- **Article**

*****

The use of Google products in Danish schools has created a lot of debate over the past years, shown by numerous news articles and comment fields on 🔥. Although we won’t be able to cover it all in this article, you can read more in the various links.

Violations

To sum up the September 2021 decision, the DPA held that the municipality:

  • Failed to assess risks for the pupils’ rights and freedoms, consequently failing to demonstrate compliance with the GDPR Article 5(1)(c) as they didn’t minimize the personal data processed when creating users (the municipality admitted that it was indeed possible to minimize data).
  • Failed to demonstrate compliance with Article 5(1)(f), especially as they couldn’t demonstrate how they had configured new users account and, thus, could ensure sufficient security for the processing activities.
  • Lacked a legal basis in (and thus violated) Article 6(1) for processing personal data in Google’s “Additional Services” (such as YouTube and Gmail).
  • Failed to assess possible risks of using Additional Services after Google changed their terms of service. Since the DPA considers that the use of novel and complex technology, including software, and especially in the education space where the data subject are children and youth, generally represents a high risk, they held that the municipality had breached Article 35(1).
  • Failed, in several instances, to protect children whose names should be changed to an alias, resulting in a personal data breach as per Article 4(12).
  • Breached Article 32(1) by i) not conducting a risk assessment to identify risks connected with using Googles Additional Services, ii) not analyzing the consequences of pupils accessing these Additional Services, iii) not testing the functionality and scope of these services before starting to use them, iv) not ensuring that pupils with protected names and addresses were anonymized and, finally, v) not sufficiently securing the computers against unauthorized access.
  • Failed to notify the DPA for several violations with a clear risk for the data subjects, in breach of Article 33(1).

Based on the above, the DPA ordered the municipality to bring their processing activities in line with the GDPR, by i) assessing risks following from the use of Chromebooks and G-Suite (now Workspace) for Education, which shows the personal data streams the processing activities entail, and, ii) if the risk is deemed high, conduct a DPIA.

*****

- **Records provided**
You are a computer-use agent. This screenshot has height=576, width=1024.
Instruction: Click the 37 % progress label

*****

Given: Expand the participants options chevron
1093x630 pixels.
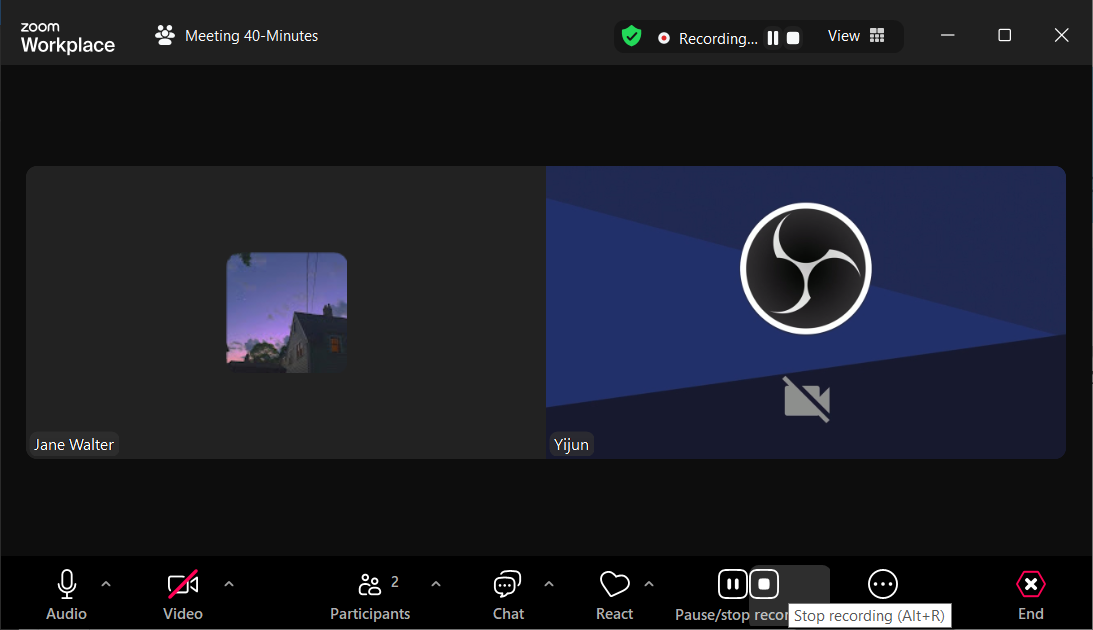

*****

- **Tasks to carry out**
1. In the article on Google products in Danish schools, which GDPR provision did the municipality breach by failing to notify the DPA of several violations?
2. Reproduce the passage of the article on Google products in Danish schools, starting at "The use of Google" and ending at "the various links.".
3. Proceed with the article on Google products in Danish schools, picking up after its final sentence.

- **Responses for each task**
1. Article 33(1).

2.
The use of Google products in Danish schools has created a lot of debate over the past years, shown by numerous news articles and comment fields on 🔥. Although we won’t be able to cover it all in this article, you can read more in the various links.

3.
💡 Finally, the DPA instructed the municipality to contact all parents to ensure necessary corrections, anonymizations or erasure is done where their kids’ personal data has been unintentionally published or shared.

The second decision – July 2022

Many were slightly shocked to see that the DPA on 14 July ordered Helsingor municipality to suspend all US transfers and imposed a general ban on all processing in Google Workspace, giving them a deadline until 3 August. ⏰

However, as the prior decision clearly shows, this has been ongoing for several years, so the municipality has had ample time to rectify the violations. What’s particularly interesting in this case, though, is the focus on transfers to the US and the DPA’s findings.

Violations

In the July 2022 decision, the DPA held that the municipality:

  • Breached Article 5(2), cf. 5(1)(a) by i) not including all risk scenarios, ii) not testing the functionality and scope of selected hardware and software, and, iii) not documenting how the municipality controls Google’s access to the personal data, especially in Chrome OS and Workspace’s interaction with Google’s backend.
  • Failed to document that the appointed processor could provide suffient guarantees to satisfy the requirements of Article 28(1). Because they couldn’t exclude the possibility of the processor breaching their agreement, the DPA also held that this is a high risk in itself and the municipality should have conducted a DPIA as per Article 35(1).
  • Failed to ensure that transfers of personal data to the US is sufficiently protected from possible surveillance by the US government, thus breaching Article 44, cf. Article 46(1)(c). The municipality had localized storage to Europe, but their agreement with Google was contingent on allowing for support from outside of the EEA. For this, they had the 2021 SCCs in place. The DPA, however, found that Google is an “electronic communications service provider” as defined in 50 U.S.C. § 1881(b)(4) and, thus, subject to FISA 702 as we all know is highly problematic (read more here). Thus, the DPA held that contractual and organizational measures were insufficient and the municipality has to put technical measures in place.

In sum, the DPA expresses serious criticism of the municipality’s processing of personal data, which is in violation of Articles 5(2), cf. 5(1)(a), 24, cf. 28(1), 35(1) and 44, cf. 46(1).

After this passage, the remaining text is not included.